A type definition language that outputs definitions and validation functions in different languages (eventually).

Active development of this project has continued in a different implementation:

gotyno-hs

The reason for this, initially, was that I wanted to re-implement this in Haskell and see how it'd turn out. The result was that adding things like "compile on modification" was a lot easier, so the primary repository for the compiler is now switched over.

• Compile on modification / Watch mode
• "Declarations" (references to external data definitions)
• {U,I}{64,128} typed as bigints & encoded/decoded as strings
• Python output

If you don't need any of the above, this repo should be as good to use as it was before. I do still recommend switching to gotyno-hs, since it's a lot more active. I may backport some/all of the above features, but I can't promise that it'll be done soon or at all.

• TypeScript
• F#
• OCaml
• Haskell
• PureScript
• Elixir (partial support)
• Zig

basic.gotyno has an example of some types being defined and basic.ts is the automatically generated TypeScript output from this file.

Behind the scenes it's using a validation library I wrote for validating unknown values (for the most part against given interface definitions).

basic.gotyno has an example of some types being defined and basic.fs is the automatically generated F# output from this file.

The F# version uses Thoth for JSON decoding, as well as an additional extension library to it for some custom decoding helpers that I wrote.

All supported type names are uppercase and type definitions currently are enforced as such as well.

• ?TypeName signifies an optional type.
• *TypeName signifies a pointer to that type. In languages where pointers are hidden from the user this may not be visible in types generated for it.
• []TypeName signifies a sequence of several TypeName with a length known at run-time, whereas [N]TypeName signifies a sequence of several TypeName with a known and enforced length at compile-time. Some languages may or may not have the latter concept and will use only the former for code generation.
• TypeName<OtherTypeName> signifies an application of a generic type, such that whatever type variable TypeName takes in its definition is filled in with OtherTypeName in this specific instance.
• Conversely, struct/union TypeName <T>{ ... } is how one defines a type that takes a type parameter. The <T> part is seen here to take and provide a type T for the adjacent scope, hence its position in the syntax.
• The type "SomeValue" signifies a literal string of that value and can be used very effectively in TypeScript.
• The unsigned integer type is the same, but for integers. It's debatable whether this is useful to have.

struct Recruiter {
    name: String
}

struct Person {
    name: String
    age: U8
    efficiency: F32
    on_vacation: Boolean
    hobbies: []String
    last_fifteen_comments: [15]String
    recruiter: ?Recruiter
    spouse: Maybe<Person>
}

struct Generic <T>{
    field: T
    other_field: OtherType<T>
}

enum Colors {
    red = "FF0000"
    green = "00FF00"
    blue = "0000FF"

YOUR TASKS>
[1] Answer these questions about the text on the type definition language:
(a) In which language did the author re-implement the project?
(b) Which library does the F# version use for JSON decoding?
(c) What does a question mark before a type name signify?
[2] Summarize the text on the type definition language in two sentences.
The lines that follow have nothing to do with the text above.

SUPPLIED MATERIAL>
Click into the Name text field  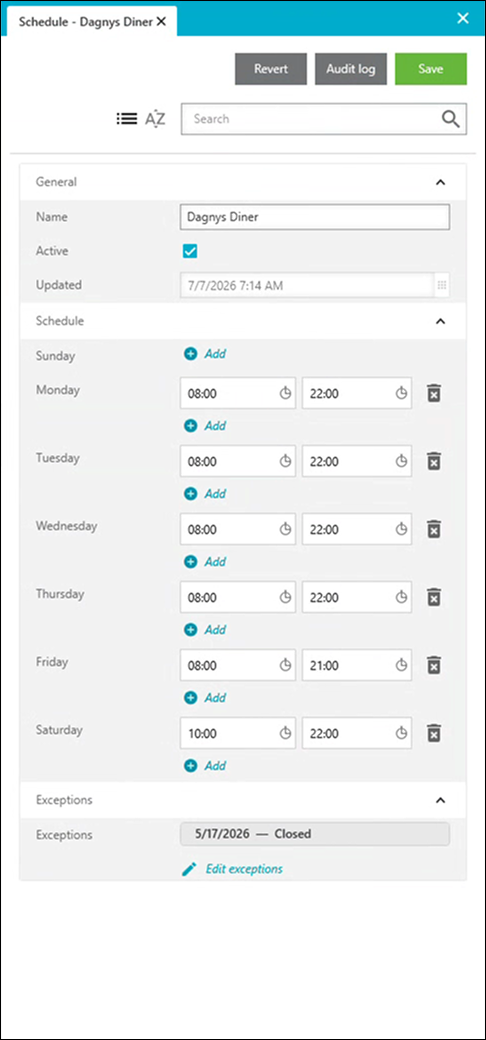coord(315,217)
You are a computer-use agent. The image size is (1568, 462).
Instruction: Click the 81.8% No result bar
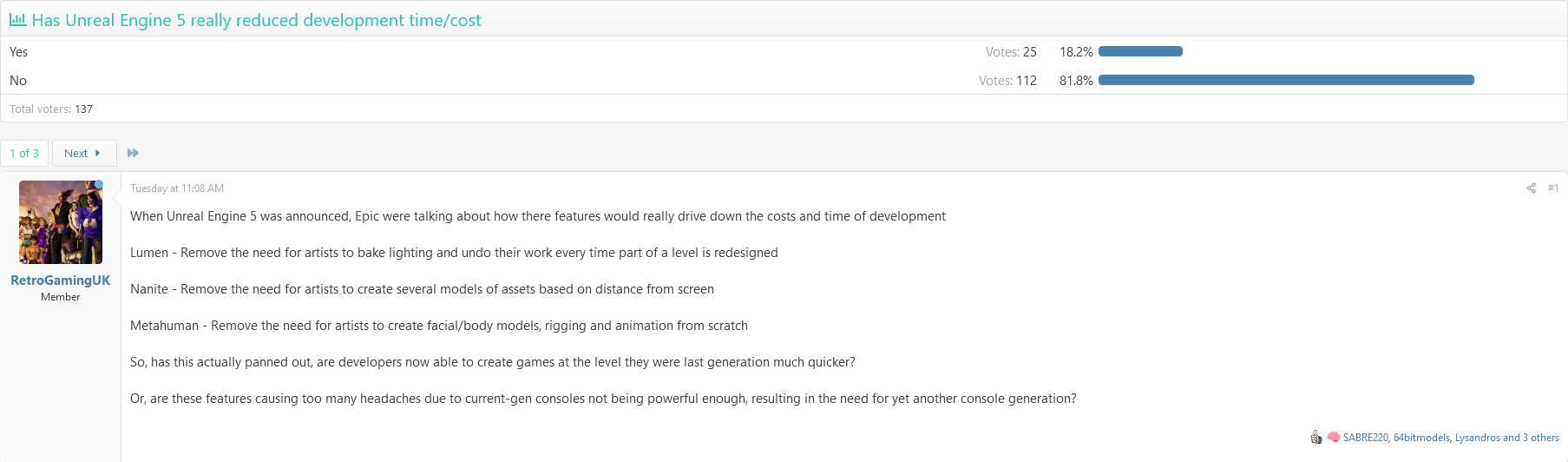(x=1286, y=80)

ANSWERS>
[1]
(a) Haskell.
(b) Thoth.
(c) An optional type.

[2] The text describes a type definition language that outputs definitions and validation functions for languages including TypeScript, F#, OCaml, Haskell, PureScript, Elixir (partially) and Zig. Active development has moved to a Haskell re-implementation, gotyno-hs, which adds features such as watch mode and Python output, though this repository remains as usable as before.